Global click-bait media is today a flutter about Rupert Murdoch’s incredibly big play on Time Warner summarised here by Chanticleer:

His $US80 billion bear hug takeover proposal for Time Warner is a sure sign that all of the impediments to mega deals caused by the global financial crisis are dead and buried.

The last time Murdoch was making headlines with a takeover offer was his emotional $US5.7 billion bid for Dow Jones & Co. About half the value of that deal was written off within 18 months.

The stars are aligned for a deal 13 times the size of the Dow Jones offer. Debt capital markets are offering the cheapest lending rates since 2007. Equity is about twice the cost of debt but big institutional shareholders have shown enthusiasm for supporting deals that promise growth.

One thing it certainly does not signify is the end of the GFC. On the contrary, it clearly illustrates that another round of under-priced risk is building to a crescendo.

The bearish blogosphere would have you think that that climax is near, excitedly pointing at the following chart:


Fair enough, I guess, but why isn’t the $7 billion Hughes Electronics purchase from GM in 2003 on the chart? Couldn’t be because it was at the bottom of the cycle could it?

In fact, FTAlphaville provides a nice table with the history of Murdoch deal making which shows there really isn’t much of a pattern at all:


Could the Time Warner acquisition signal the top of the market? Sure. Could it signal we’re entering the blow off phase of the cycle? Sure, that’d be my guess. Could it signal that the cycle has years to run? Sure. Could it signal that Rupert wears lucky red undies when making these bids? Sure it could.


  1. The idea of luck red undies for Rupert went when Wendi left.

    Looking at the other side of the coin, Time Warner’s merger with AOL was a clear sign that the Tech boom was getting out of control. How did that work out again?

    • Rupert Murdoch owns Fox Noise. That’s all you need to know about this insane right-wing bloodsucker. His plan is to die the richest man on the planet before the crap impacts the fan.

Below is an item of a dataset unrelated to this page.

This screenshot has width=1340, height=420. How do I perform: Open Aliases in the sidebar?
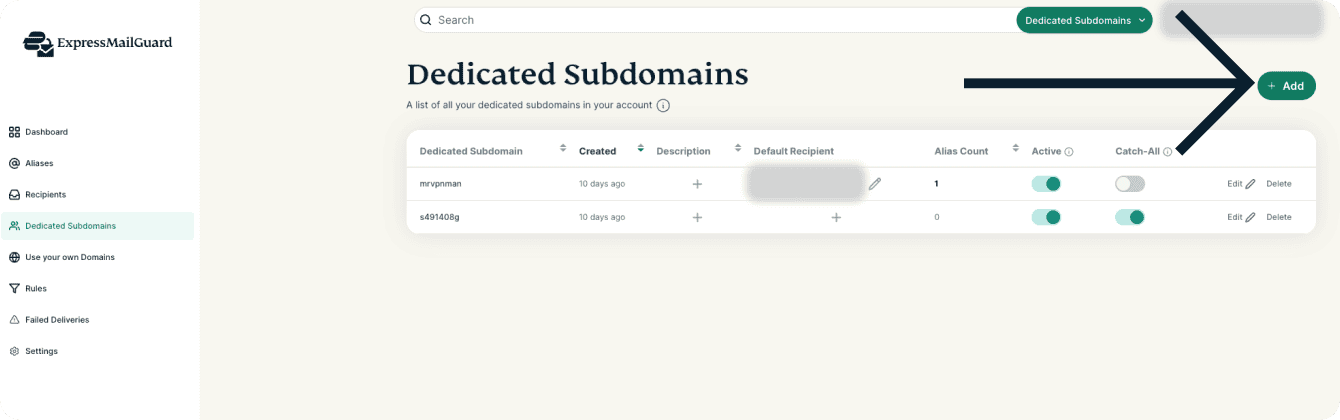point(39,163)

      Toady he said ”If the sea level rises six inches, that’s a big deal in the world, the Maldives might disappear or something, but OK, we can’t mitigate that, we can’t stop it, we have to stop building vast houses on seashores.”.

      The problem with people like Murdoch, other than his sociopathic attitude to the rest of the planet, is his simplistic attitude to complex global issues that require an understanding of multi-dimensional problems.

      For example, in Bangladesh or indeed Florida, a rise of six inches effectively means that – despite the origin being freshwater glacial ice – there will be a huge number of estuaries and deltas that will become inundated with more saltwater inflow effectively pushing more brack water into freshwater resources that are already under pressure.

      In the event of flooding, that will contaminate agricultural land and reduce its fertility, possibly pollute the water table and aquifers that are important for potable water.

      In ecological terms, this can also be disastrous to wetland habitats and the food chain: river channels might lose the ability to support insect life, fish dependent on those insects will begin to suffer and then the food chain starts to be compromised.

      This isn’t an issue of how rich people will deal with the problem on Long Island; it’s how populations operating at the coastal margin and dependent on their environment in very tenuous circumstances can guarantee their long-term survival.

      Not that any of that would matter to a man whose business interests aren’t above hacking into the voicemail of dead teenagers.

  2. That’s all we need: this toxic robber baron buying up more of the corporate media market and having a wider platform to push his nonsensical ideas, such as that climate change should be viewed with “much scepticism” and that “we shouldn’t be building windmills and all that rubbish.” 🙄

    Sweet Jeebus, I feel nauseous.

  3. It’s a sign of the Cowpocalypse, when our Bovine Overlords will slaughter all non-vegans!